------ Records supplied ------
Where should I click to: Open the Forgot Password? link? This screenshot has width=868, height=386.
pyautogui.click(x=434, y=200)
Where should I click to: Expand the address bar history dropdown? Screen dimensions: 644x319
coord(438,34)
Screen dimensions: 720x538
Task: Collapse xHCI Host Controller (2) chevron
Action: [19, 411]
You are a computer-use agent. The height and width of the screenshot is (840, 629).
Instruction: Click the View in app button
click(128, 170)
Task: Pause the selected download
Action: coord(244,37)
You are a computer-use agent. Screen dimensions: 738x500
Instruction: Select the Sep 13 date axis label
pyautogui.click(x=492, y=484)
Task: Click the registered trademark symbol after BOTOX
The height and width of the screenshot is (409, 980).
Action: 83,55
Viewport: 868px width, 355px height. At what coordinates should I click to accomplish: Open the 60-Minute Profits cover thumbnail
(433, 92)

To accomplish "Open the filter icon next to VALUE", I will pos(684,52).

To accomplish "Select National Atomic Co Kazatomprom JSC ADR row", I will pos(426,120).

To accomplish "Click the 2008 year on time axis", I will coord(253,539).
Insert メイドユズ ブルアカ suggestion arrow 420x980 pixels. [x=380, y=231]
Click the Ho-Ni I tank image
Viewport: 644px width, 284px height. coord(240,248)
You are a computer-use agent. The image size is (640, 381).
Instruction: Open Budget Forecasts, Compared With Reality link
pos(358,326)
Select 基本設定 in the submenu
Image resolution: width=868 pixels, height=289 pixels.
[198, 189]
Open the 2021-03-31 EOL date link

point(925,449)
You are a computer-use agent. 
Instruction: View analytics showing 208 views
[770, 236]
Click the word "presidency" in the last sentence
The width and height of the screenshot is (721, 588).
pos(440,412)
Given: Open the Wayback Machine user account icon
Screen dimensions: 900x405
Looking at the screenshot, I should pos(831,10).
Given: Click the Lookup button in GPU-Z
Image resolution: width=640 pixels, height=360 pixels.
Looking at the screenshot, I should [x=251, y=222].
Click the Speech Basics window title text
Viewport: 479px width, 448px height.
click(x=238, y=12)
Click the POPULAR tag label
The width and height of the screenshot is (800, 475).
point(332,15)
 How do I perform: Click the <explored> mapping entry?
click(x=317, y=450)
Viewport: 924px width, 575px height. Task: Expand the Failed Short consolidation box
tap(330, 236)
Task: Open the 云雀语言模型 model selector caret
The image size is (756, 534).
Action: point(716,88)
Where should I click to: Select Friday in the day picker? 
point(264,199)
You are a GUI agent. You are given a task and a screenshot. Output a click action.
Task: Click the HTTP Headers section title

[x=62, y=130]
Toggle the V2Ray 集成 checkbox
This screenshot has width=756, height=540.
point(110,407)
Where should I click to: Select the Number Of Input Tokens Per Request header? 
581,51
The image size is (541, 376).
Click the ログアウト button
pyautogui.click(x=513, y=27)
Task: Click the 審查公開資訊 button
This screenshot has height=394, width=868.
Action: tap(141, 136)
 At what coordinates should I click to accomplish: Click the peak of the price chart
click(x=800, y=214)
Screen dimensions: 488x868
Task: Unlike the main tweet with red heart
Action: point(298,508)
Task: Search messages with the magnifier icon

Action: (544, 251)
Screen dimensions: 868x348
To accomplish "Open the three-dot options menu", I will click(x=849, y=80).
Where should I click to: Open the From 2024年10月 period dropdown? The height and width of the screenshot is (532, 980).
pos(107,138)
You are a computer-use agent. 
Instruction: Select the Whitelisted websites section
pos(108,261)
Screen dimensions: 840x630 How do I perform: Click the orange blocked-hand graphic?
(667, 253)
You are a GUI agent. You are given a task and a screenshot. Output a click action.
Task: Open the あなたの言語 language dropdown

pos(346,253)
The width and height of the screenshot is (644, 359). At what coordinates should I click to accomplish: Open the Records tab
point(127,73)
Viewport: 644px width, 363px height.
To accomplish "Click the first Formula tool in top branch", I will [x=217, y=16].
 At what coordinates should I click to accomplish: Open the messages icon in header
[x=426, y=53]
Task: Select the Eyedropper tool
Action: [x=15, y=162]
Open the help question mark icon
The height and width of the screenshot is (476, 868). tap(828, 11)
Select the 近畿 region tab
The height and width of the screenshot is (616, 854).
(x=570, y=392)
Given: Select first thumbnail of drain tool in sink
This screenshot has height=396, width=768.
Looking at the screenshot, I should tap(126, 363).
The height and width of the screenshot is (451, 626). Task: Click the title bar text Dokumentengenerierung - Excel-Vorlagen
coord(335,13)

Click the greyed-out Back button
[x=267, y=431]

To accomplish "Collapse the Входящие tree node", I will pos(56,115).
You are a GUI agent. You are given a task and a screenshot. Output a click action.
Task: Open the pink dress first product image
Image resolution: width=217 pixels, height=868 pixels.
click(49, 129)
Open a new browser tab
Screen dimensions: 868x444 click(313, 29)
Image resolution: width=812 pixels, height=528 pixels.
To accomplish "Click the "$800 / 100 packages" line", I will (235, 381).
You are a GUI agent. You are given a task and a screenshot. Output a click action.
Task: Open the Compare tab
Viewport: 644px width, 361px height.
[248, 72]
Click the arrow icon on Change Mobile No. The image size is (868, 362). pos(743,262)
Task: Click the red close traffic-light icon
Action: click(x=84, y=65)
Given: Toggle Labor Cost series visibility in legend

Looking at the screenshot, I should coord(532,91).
------
**Task statement:** Please give back all of the data exactly as it appears.

**Reply to the task:**
Where should I click to: Open the Forgot Password? link? This screenshot has width=868, height=386.
pyautogui.click(x=434, y=200)
Where should I click to: Expand the address bar history dropdown? Screen dimensions: 644x319
coord(438,34)
Screen dimensions: 720x538
Task: Collapse xHCI Host Controller (2) chevron
Action: [19, 411]
You are a computer-use agent. The height and width of the screenshot is (840, 629).
Instruction: Click the View in app button
click(128, 170)
Task: Pause the selected download
Action: coord(244,37)
You are a computer-use agent. Screen dimensions: 738x500
Instruction: Select the Sep 13 date axis label
pyautogui.click(x=492, y=484)
Task: Click the registered trademark symbol after BOTOX
The height and width of the screenshot is (409, 980).
Action: 83,55
Viewport: 868px width, 355px height. At what coordinates should I click to accomplish: Open the 60-Minute Profits cover thumbnail
(433, 92)

To accomplish "Open the filter icon next to VALUE", I will pos(684,52).

To accomplish "Select National Atomic Co Kazatomprom JSC ADR row", I will pos(426,120).

To accomplish "Click the 2008 year on time axis", I will coord(253,539).
Insert メイドユズ ブルアカ suggestion arrow 420x980 pixels. [x=380, y=231]
Click the Ho-Ni I tank image
Viewport: 644px width, 284px height. coord(240,248)
You are a computer-use agent. The image size is (640, 381).
Instruction: Open Budget Forecasts, Compared With Reality link
pos(358,326)
Select 基本設定 in the submenu
Image resolution: width=868 pixels, height=289 pixels.
[198, 189]
Open the 2021-03-31 EOL date link

point(925,449)
You are a computer-use agent. 
Instruction: View analytics showing 208 views
[770, 236]
Click the word "presidency" in the last sentence
The width and height of the screenshot is (721, 588).
pos(440,412)
Given: Open the Wayback Machine user account icon
Screen dimensions: 900x405
Looking at the screenshot, I should pos(831,10).
Given: Click the Lookup button in GPU-Z
Image resolution: width=640 pixels, height=360 pixels.
Looking at the screenshot, I should [x=251, y=222].
Click the Speech Basics window title text
Viewport: 479px width, 448px height.
click(x=238, y=12)
Click the POPULAR tag label
The width and height of the screenshot is (800, 475).
point(332,15)
 How do I perform: Click the <explored> mapping entry?
click(x=317, y=450)
Viewport: 924px width, 575px height. Task: Expand the Failed Short consolidation box
tap(330, 236)
Task: Open the 云雀语言模型 model selector caret
The image size is (756, 534).
Action: point(716,88)
Where should I click to: Select Friday in the day picker? 
point(264,199)
You are a GUI agent. You are given a task and a screenshot. Output a click action.
Task: Click the HTTP Headers section title

[x=62, y=130]
Toggle the V2Ray 集成 checkbox
This screenshot has width=756, height=540.
point(110,407)
Where should I click to: Select the Number Of Input Tokens Per Request header? 
581,51
The image size is (541, 376).
Click the ログアウト button
pyautogui.click(x=513, y=27)
Task: Click the 審查公開資訊 button
This screenshot has height=394, width=868.
Action: tap(141, 136)
 At what coordinates should I click to accomplish: Click the peak of the price chart
click(x=800, y=214)
Screen dimensions: 488x868
Task: Unlike the main tweet with red heart
Action: point(298,508)
Task: Search messages with the magnifier icon

Action: (544, 251)
Screen dimensions: 868x348
To accomplish "Open the three-dot options menu", I will click(x=849, y=80).
Where should I click to: Open the From 2024年10月 period dropdown? The height and width of the screenshot is (532, 980).
pos(107,138)
You are a computer-use agent. 
Instruction: Select the Whitelisted websites section
pos(108,261)
Screen dimensions: 840x630 How do I perform: Click the orange blocked-hand graphic?
(667, 253)
You are a GUI agent. You are given a task and a screenshot. Output a click action.
Task: Open the あなたの言語 language dropdown

pos(346,253)
The width and height of the screenshot is (644, 359). At what coordinates should I click to accomplish: Open the Records tab
point(127,73)
Viewport: 644px width, 363px height.
To accomplish "Click the first Formula tool in top branch", I will [x=217, y=16].
 At what coordinates should I click to accomplish: Open the messages icon in header
[x=426, y=53]
Task: Select the Eyedropper tool
Action: [x=15, y=162]
Open the help question mark icon
The height and width of the screenshot is (476, 868). tap(828, 11)
Select the 近畿 region tab
The height and width of the screenshot is (616, 854).
(x=570, y=392)
Given: Select first thumbnail of drain tool in sink
This screenshot has height=396, width=768.
Looking at the screenshot, I should tap(126, 363).
The height and width of the screenshot is (451, 626). Task: Click the title bar text Dokumentengenerierung - Excel-Vorlagen
coord(335,13)

Click the greyed-out Back button
[x=267, y=431]

To accomplish "Collapse the Входящие tree node", I will pos(56,115).
You are a GUI agent. You are given a task and a screenshot. Output a click action.
Task: Open the pink dress first product image
Image resolution: width=217 pixels, height=868 pixels.
click(49, 129)
Open a new browser tab
Screen dimensions: 868x444 click(313, 29)
Image resolution: width=812 pixels, height=528 pixels.
To accomplish "Click the "$800 / 100 packages" line", I will (235, 381).
You are a GUI agent. You are given a task and a screenshot. Output a click action.
Task: Open the Compare tab
Viewport: 644px width, 361px height.
[248, 72]
Click the arrow icon on Change Mobile No. The image size is (868, 362). pos(743,262)
Task: Click the red close traffic-light icon
Action: click(x=84, y=65)
Given: Toggle Labor Cost series visibility in legend

Looking at the screenshot, I should coord(532,91).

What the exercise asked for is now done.